Texte fourni:
_ _ _ _ _
Par : Stephen Jean Landry
« Le Douk-Douk », hebdomadaire pro-gouvernemental, vient de nous livrer à la une de sa dernière parution une correspondance du tribunal de grande instance de Libreville qu’il considère comme l’épilogue du feuilleton que constitue l’imbroglio des origines de sa petite majesté. Et ce journal, fidèle avocat du système-Bongo, se fait donneur de leçons de droit, en veux-tu en voilà. Selon les commentaires de ses rédacteurs, l’avis de classement délivré par le tribunal de Libreville viendrait non seulement « certifier qu’il n’y a aucun faux dans les papiers du citoyen gabonais Ali Bongo Ondimba » mais également « confirmer la régularité et l’authenticité de l’acte de naissance de M. Ali Bongo Ondimba et qui a été délivré par le maire Serge William Akassaga ». Maire du 3e arrondissement, il faut le préciser. De son côté, comme en écho au « Douk-Douk », Me Dumont-Beghi, l’avocate de sa petite majesté, ne nous a pas vraiment tenus en haleine pendant près d’une heure de Gabon Télévision, tentant, elle aussi, de nous convaincre, sans grand talent, que l’avis du procureur de la République classant l’affaire la clôt. Pourtant, loin s’en faut.
_ _ _ _ _
Extrait de données:
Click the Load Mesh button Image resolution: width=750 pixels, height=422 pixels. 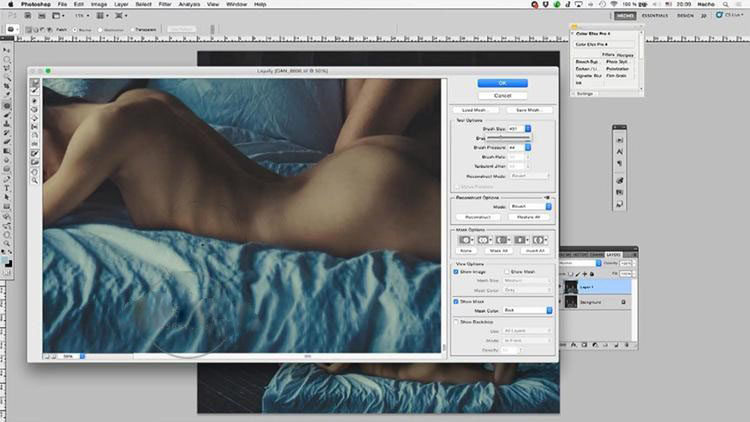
_ _ _ _ _
Réécrivez sous forme de liste le paragraphe du texte fourni qui commence par « Le Douk-Douk ». Conservez-en les faits principaux.

- L'hebdomadaire pro-gouvernemental « Le Douk-Douk » a publié à la une de sa dernière parution une correspondance du tribunal de grande instance de Libreville. Il la présente comme l'épilogue de l'affaire des origines de « sa petite majesté ».
- L'auteur qualifie ce journal de fidèle avocat du système-Bongo et lui reproche de donner des leçons de droit.
- Selon les rédacteurs du journal, l'avis de classement du tribunal certifierait qu'il n'y a aucun faux dans les papiers d'Ali Bongo Ondimba. Il confirmerait aussi la régularité et l'authenticité de son acte de naissance, délivré par Serge William Akassaga, maire du 3e arrondissement.
- Sur Gabon Télévision, pendant près d'une heure, Me Dumont-Beghi, l'avocate de « sa petite majesté », a elle aussi tenté de convaincre que l'avis de classement du procureur de la République clôt l'affaire.
- Pour l'auteur, l'affaire est pourtant loin d'être close.